– Раны зализывает, – многозначительно ответила Анна. – Руку порезал, когда осколки убирал. Кто-то ночью расколотил стакан на кухне.
– Кто бы это? – Орлов посмотрел на нее с наглым видом.
– Следствие проводить не буду, – Анна тряхнула головой, – но счет выставлю. Нечего мне тут посуду бить.
– Подумаешь, стакан, – Орлов пренебрежительно махнул рукой.
– Не подумаешь – стакан, – обиженно поджала губы Анна, – а стакан из венецианского набора. Муранское стекло, между прочим.
– Не мелочись, дорогая, – насмешливо сказал Орлов. – Куплю я тебе стаканы. Вот поеду в Венецию и куплю…
– Ну да, – Анна была настроена скептически, – долго мне, видимо, ждать придется…
– Как получится, – хмыкнул Орлов и хлопнул вошедшего Антона по спине:
– Привет, раненый, как рука?
– Жить буду, – хмуро ответил Антон, демонстрируя перевязанную ладонь. – Что это вы такой свинарник на кухне развели ночью? Стакан разбили…
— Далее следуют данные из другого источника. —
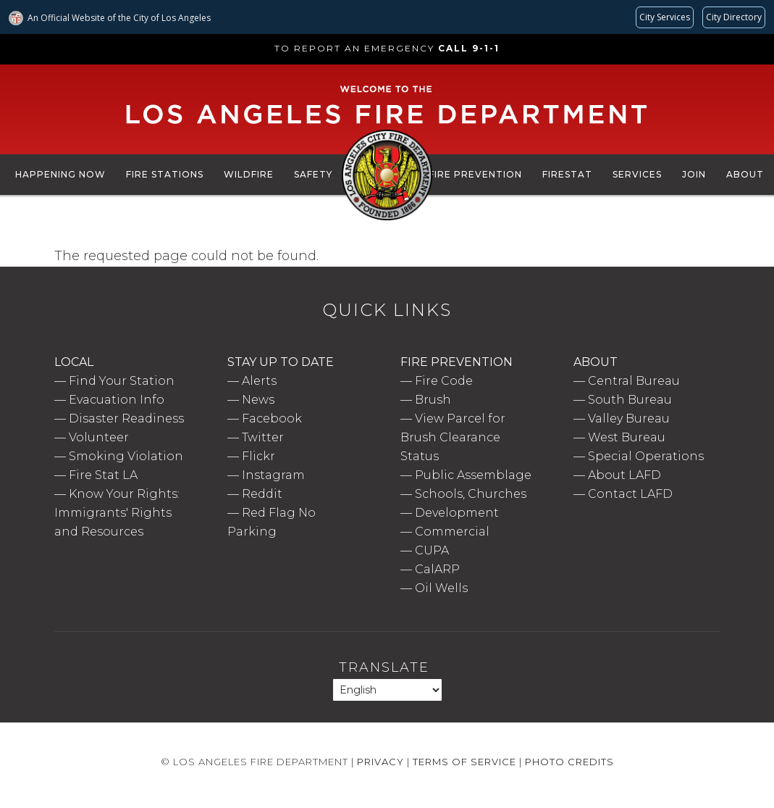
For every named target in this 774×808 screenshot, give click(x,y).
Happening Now (60, 174)
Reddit (262, 494)
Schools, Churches (470, 494)
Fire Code (444, 381)
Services (637, 174)
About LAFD (624, 475)
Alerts (259, 381)
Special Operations (646, 456)
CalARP (437, 569)
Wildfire (249, 174)
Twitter (263, 437)
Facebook (272, 418)
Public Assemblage (473, 475)
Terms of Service (464, 761)
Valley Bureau (629, 418)
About (745, 174)
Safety (313, 174)
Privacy (380, 761)
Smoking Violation (126, 456)
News (258, 400)
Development (457, 513)
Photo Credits (569, 761)
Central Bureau (634, 381)
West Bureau (626, 437)
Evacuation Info (116, 400)
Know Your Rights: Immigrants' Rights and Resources (117, 512)
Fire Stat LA (103, 475)
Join (694, 174)
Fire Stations (164, 174)
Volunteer (99, 437)
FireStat (567, 174)
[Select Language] (387, 690)
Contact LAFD (630, 494)
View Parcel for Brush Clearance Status (452, 437)
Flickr (258, 456)
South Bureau (630, 400)
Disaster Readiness (126, 418)
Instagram (273, 475)
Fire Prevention (475, 174)
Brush (433, 400)
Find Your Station (121, 381)
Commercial (452, 531)
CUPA (432, 550)
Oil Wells (441, 588)
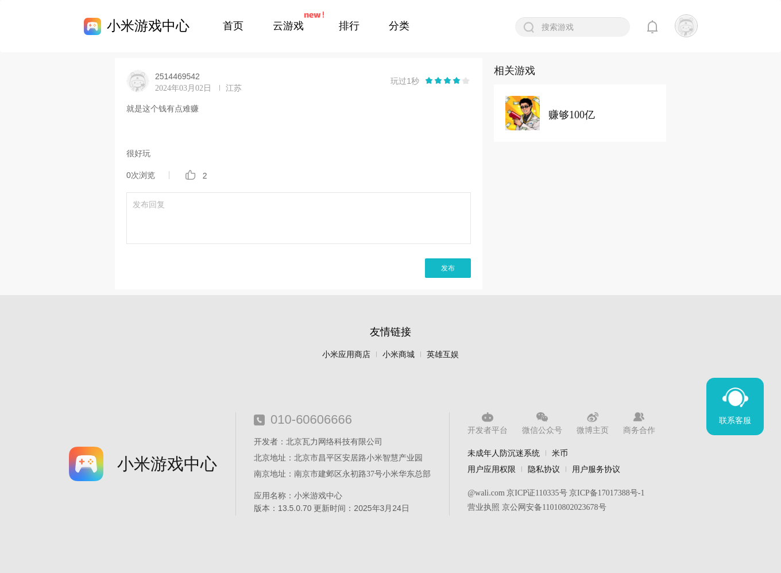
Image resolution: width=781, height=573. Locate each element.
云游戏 (288, 26)
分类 (399, 26)
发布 (448, 268)
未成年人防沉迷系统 (503, 453)
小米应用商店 (346, 354)
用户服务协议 (596, 469)
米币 (560, 453)
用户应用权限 (491, 469)
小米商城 (398, 354)
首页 (233, 26)
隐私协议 (544, 469)
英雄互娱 (443, 354)
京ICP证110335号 (537, 493)
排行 (349, 26)
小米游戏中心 (148, 25)
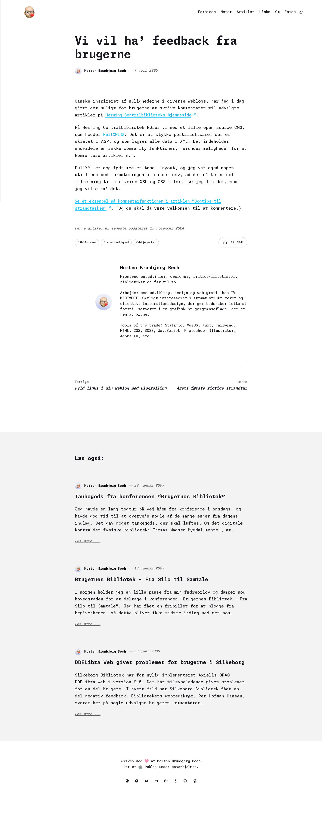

Мигель заржал. Анна тоже хихикнула:
– А еще мне пришлось колье Катрин по одной бусине собирать – я что, нанималась? Кстати, Орлов, ее жемчуг в банке из-под конфитюра. На подоконнике стоит.
– Передам, – пробурчал Орлов. – Кого-то я еще не досчитываюсь.
– Булгаков поехал за круассанами, – сообщила Анна, – а к твоей подружке я достучаться не могу. Все дрыхнет.
– Подружке? – переспросил Орлов. – Какой еще подружке?
– Орлов! – с досадой воскликнула Анна.
– Ах да! Я совсем про нее забыл… А она что, все еще здесь? И чем она занималась?
– Это ты у Рыкова спроси, – ухмыльнулся Мигель.
– Ты о чем, амиго? – повернулся к нему Орлов, но испанец не успел ему ответить.
Звонок домофона отвлек их от того, чтобы развернуть очередную перебранку.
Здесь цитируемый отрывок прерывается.